PROBLEM TO SOLVE:
What you give back should be exactly the lines from the one with "This screenshot has width=586, height=391." through the end of the data, without the pictures.

INPUT MATERIAL:
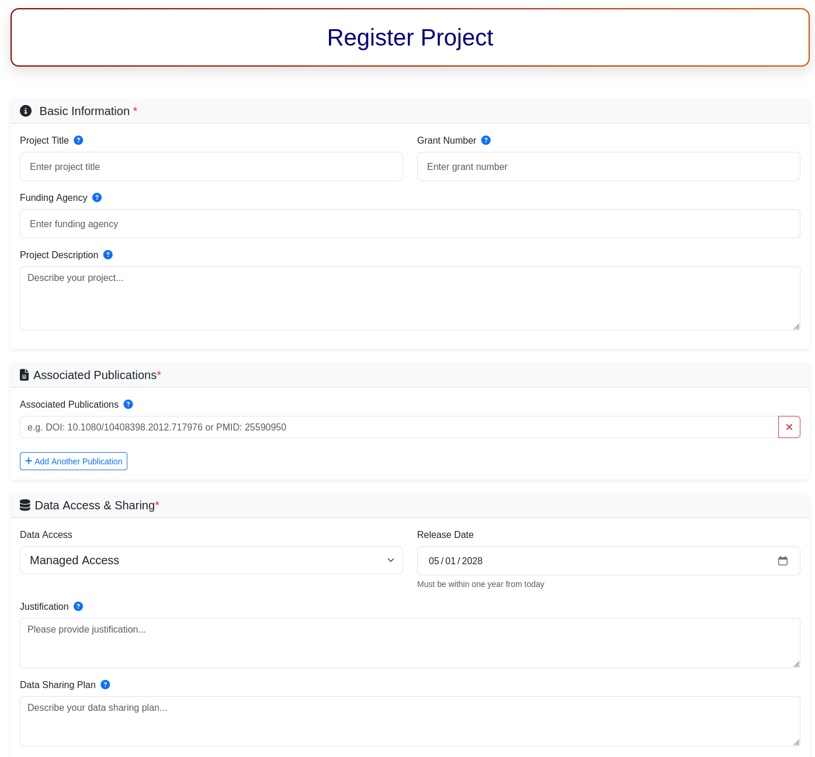Focus the Project Title input field
This screenshot has width=815, height=757.
(211, 166)
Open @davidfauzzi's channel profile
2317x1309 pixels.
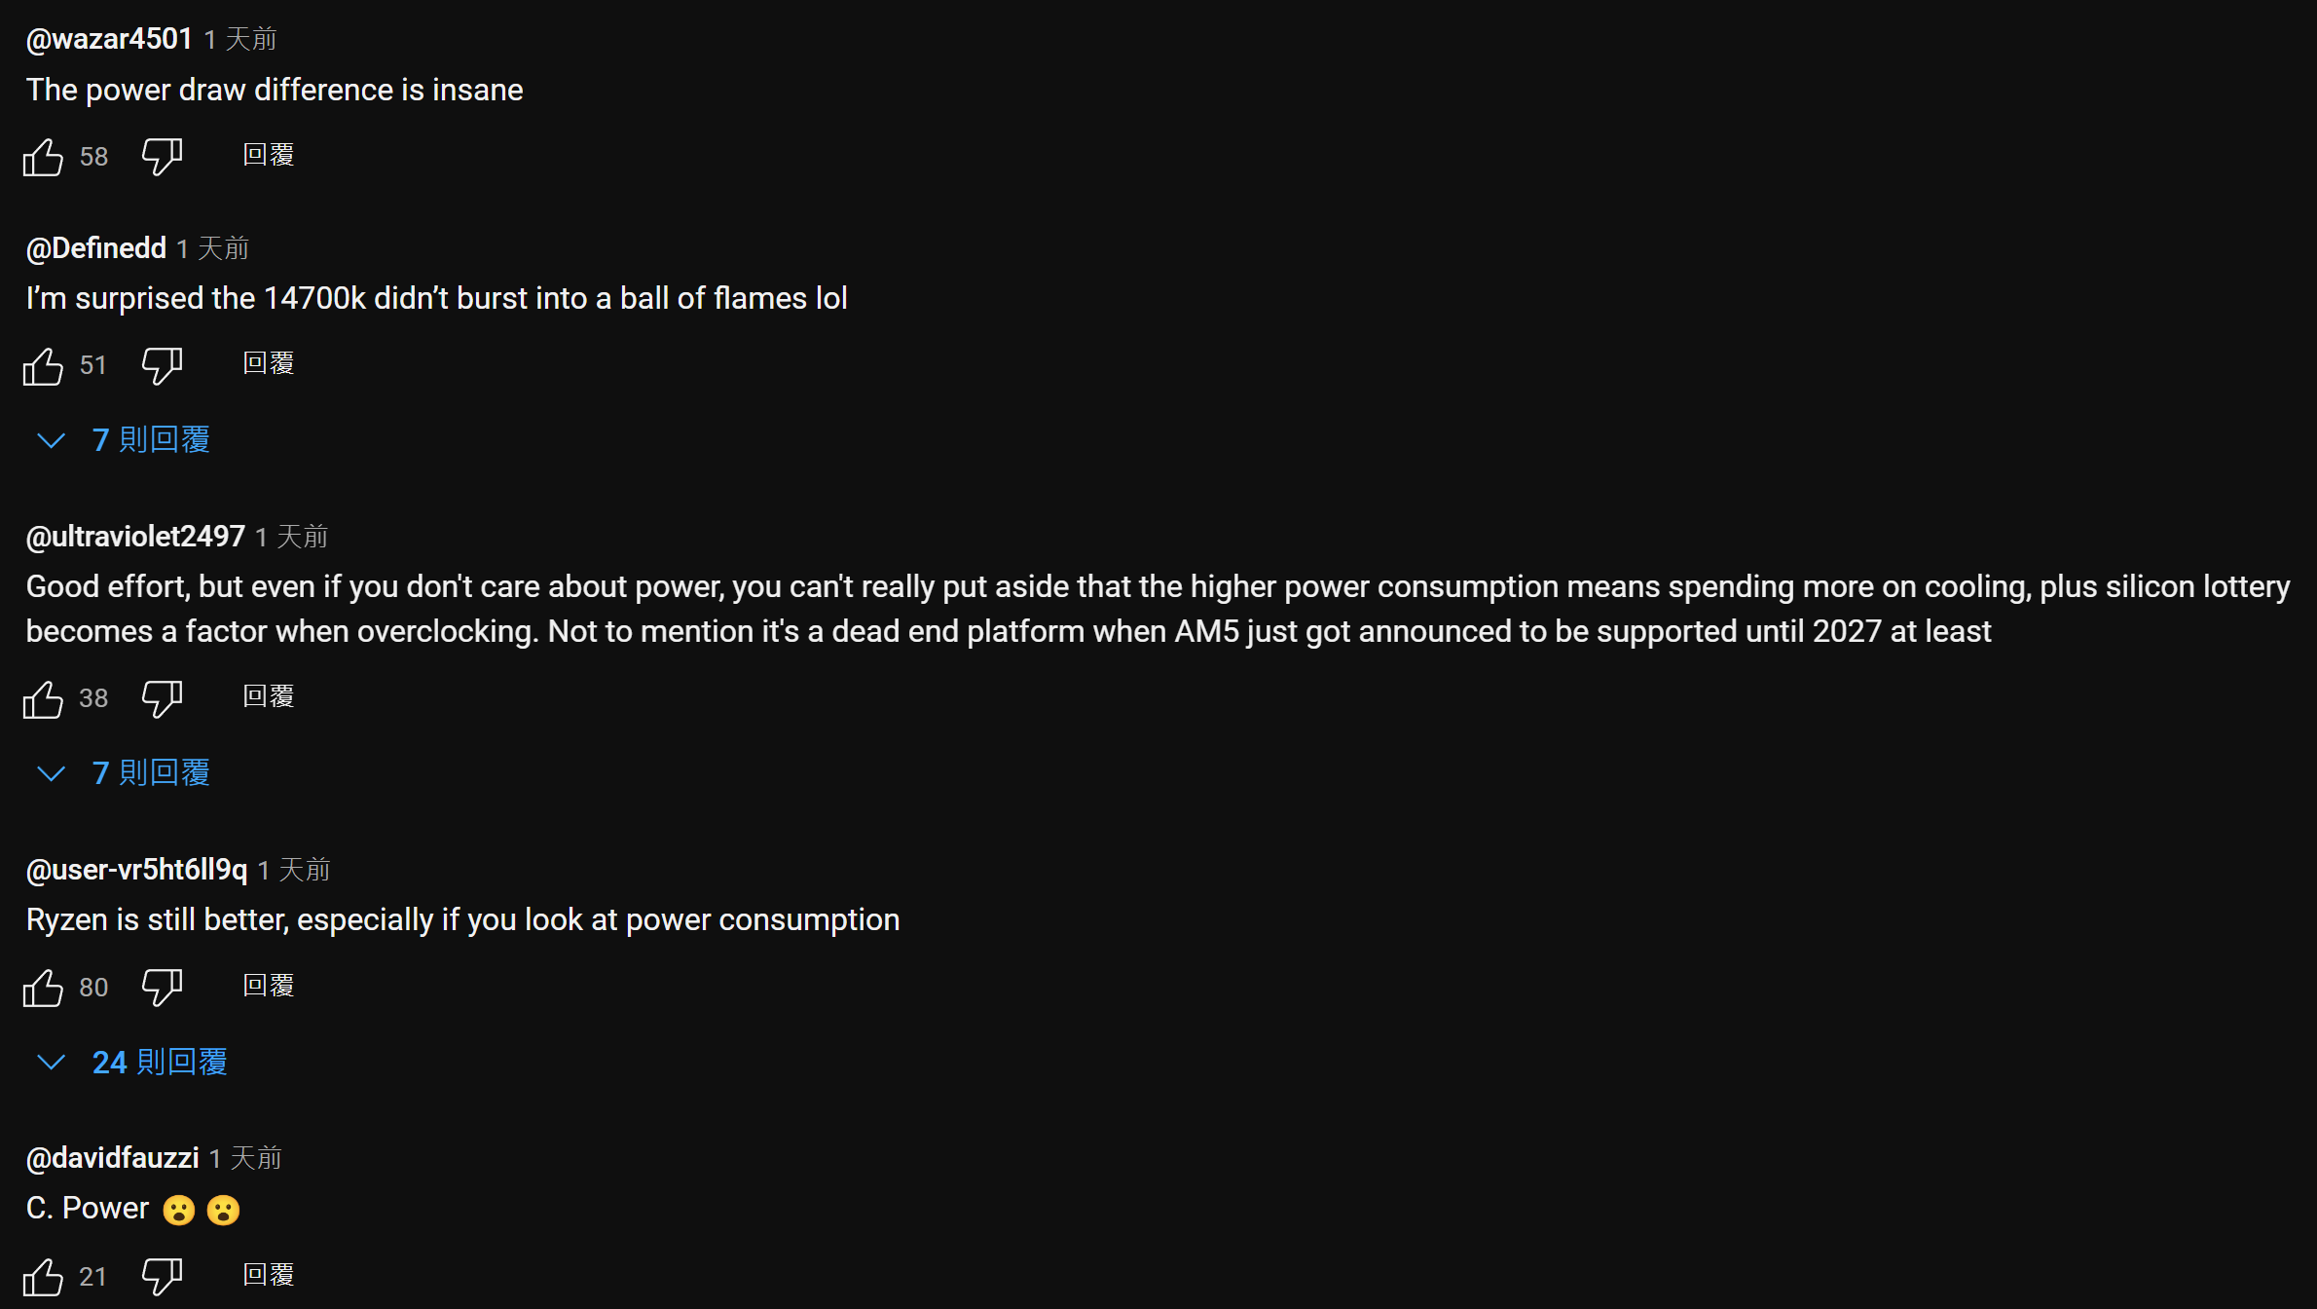112,1158
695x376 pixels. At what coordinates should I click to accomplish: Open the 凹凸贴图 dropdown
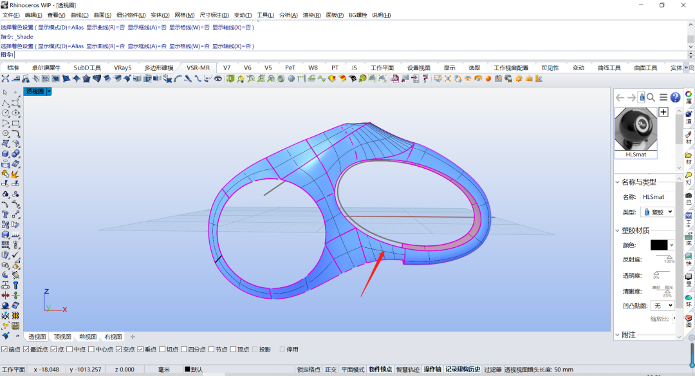click(662, 306)
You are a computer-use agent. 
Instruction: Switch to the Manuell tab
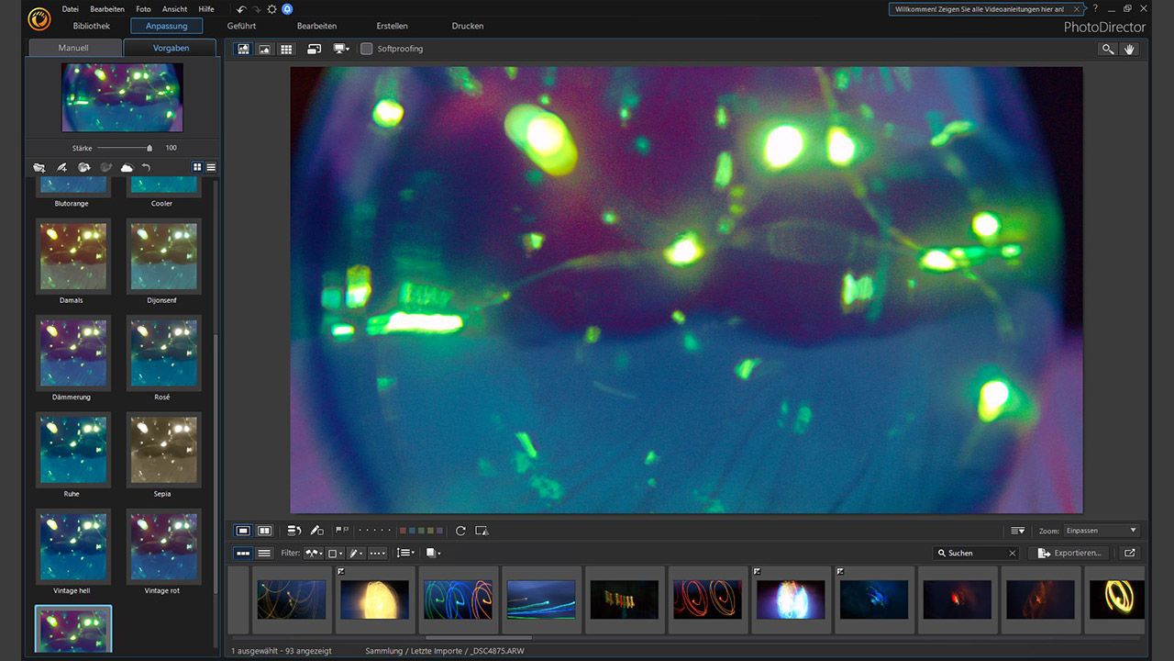click(x=73, y=48)
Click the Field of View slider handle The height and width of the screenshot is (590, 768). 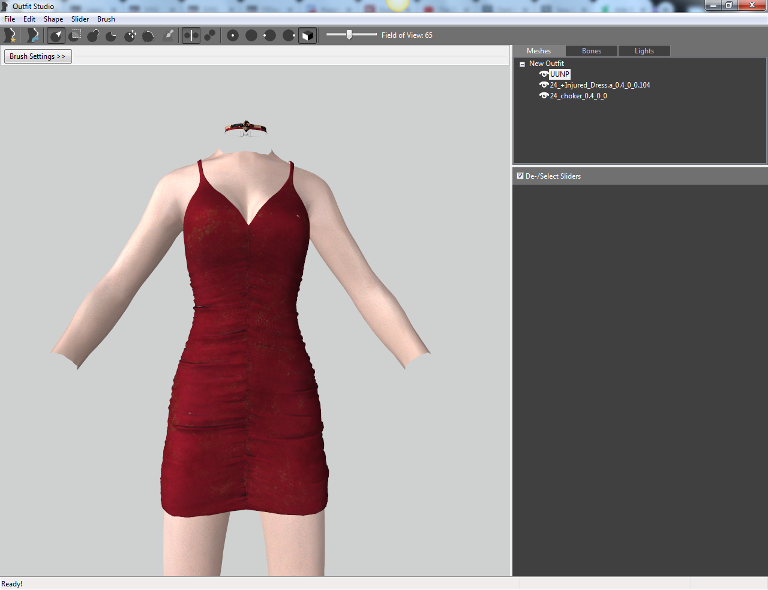point(349,35)
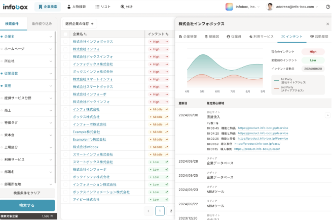
Task: Collapse the 2024/09/30 intent entry
Action: 327,115
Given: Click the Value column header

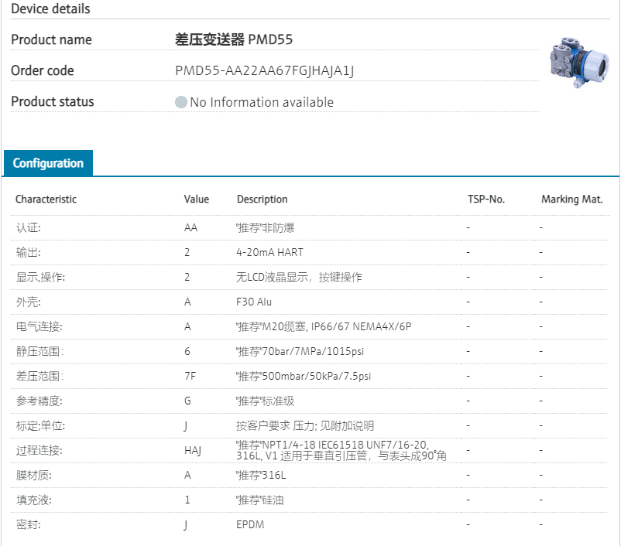Looking at the screenshot, I should (197, 200).
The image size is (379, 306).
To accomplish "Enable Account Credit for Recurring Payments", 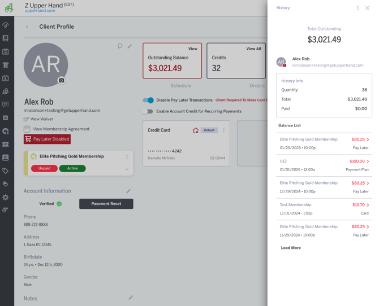I will (148, 111).
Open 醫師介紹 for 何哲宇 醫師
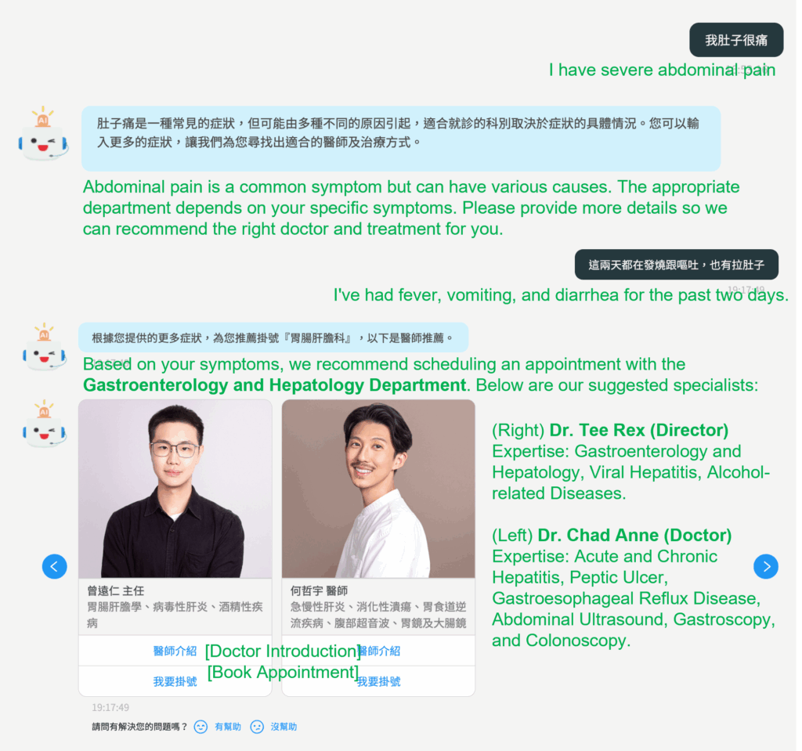 [379, 651]
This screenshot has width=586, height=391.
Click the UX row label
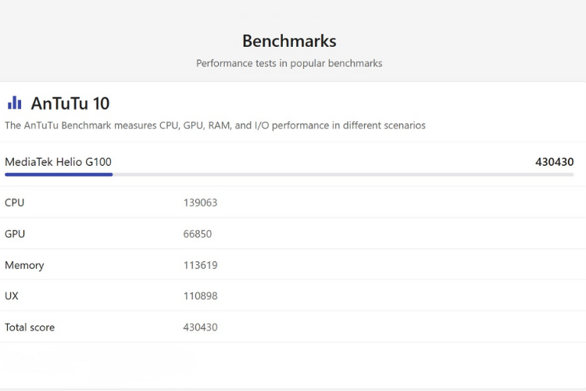click(12, 296)
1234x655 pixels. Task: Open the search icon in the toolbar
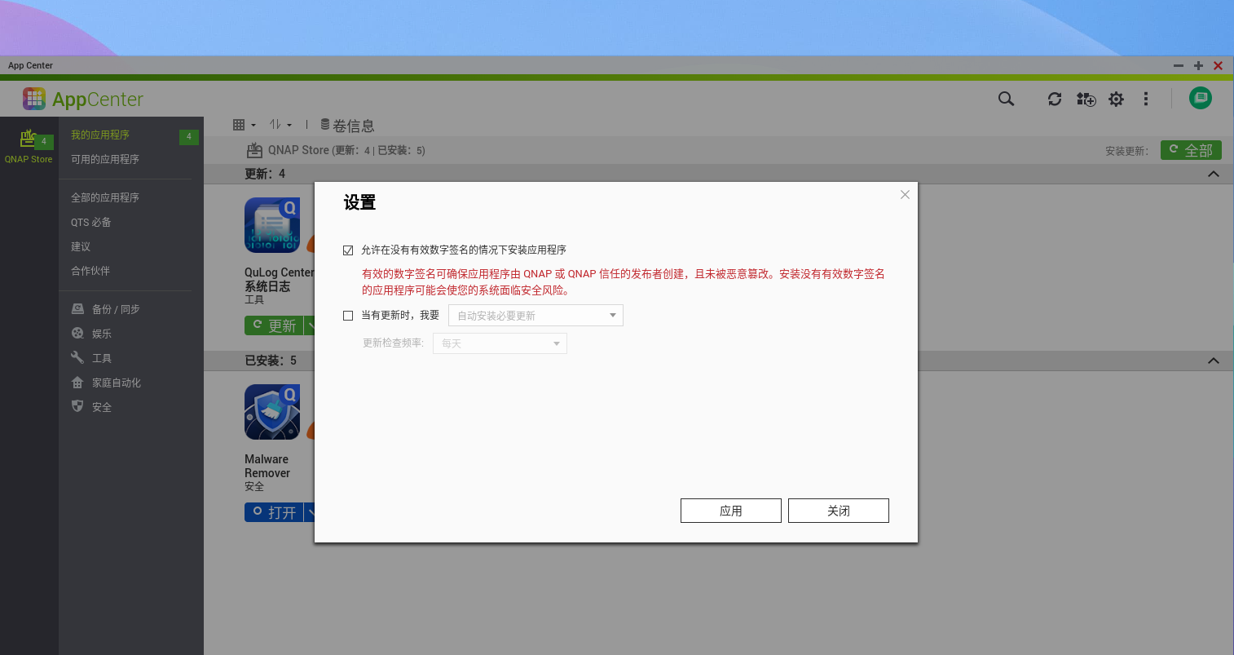pos(1006,99)
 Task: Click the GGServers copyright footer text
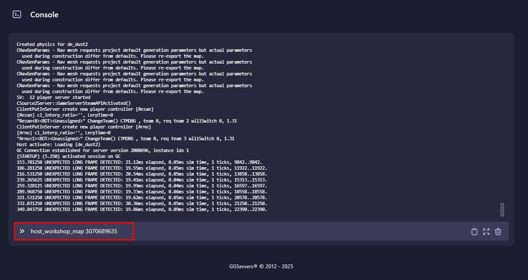(x=261, y=267)
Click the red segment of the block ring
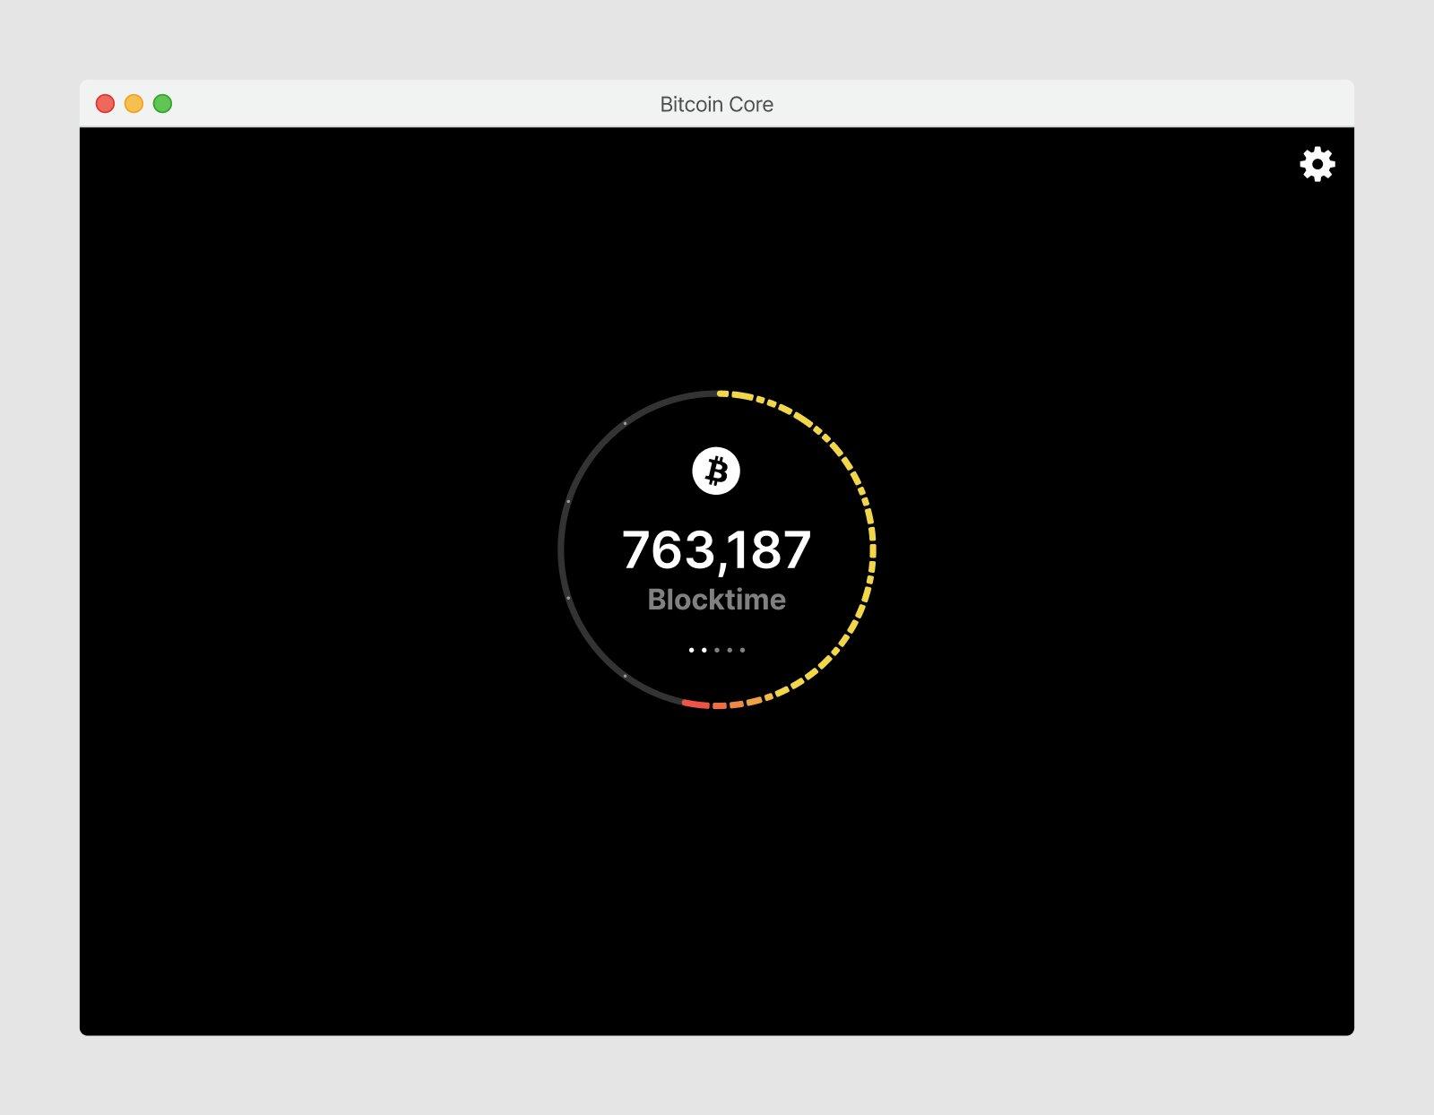Viewport: 1434px width, 1115px height. 695,704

SOLUTION:
This screenshot has width=586, height=391.
Click the UX row label
click(12, 296)
1234x655 pixels. Task: Open the search icon in the toolbar
pos(1006,99)
 Task: Click the GGServers copyright footer text
(x=261, y=267)
Click the red segment of the block ring
Viewport: 1434px width, 1115px height. 695,704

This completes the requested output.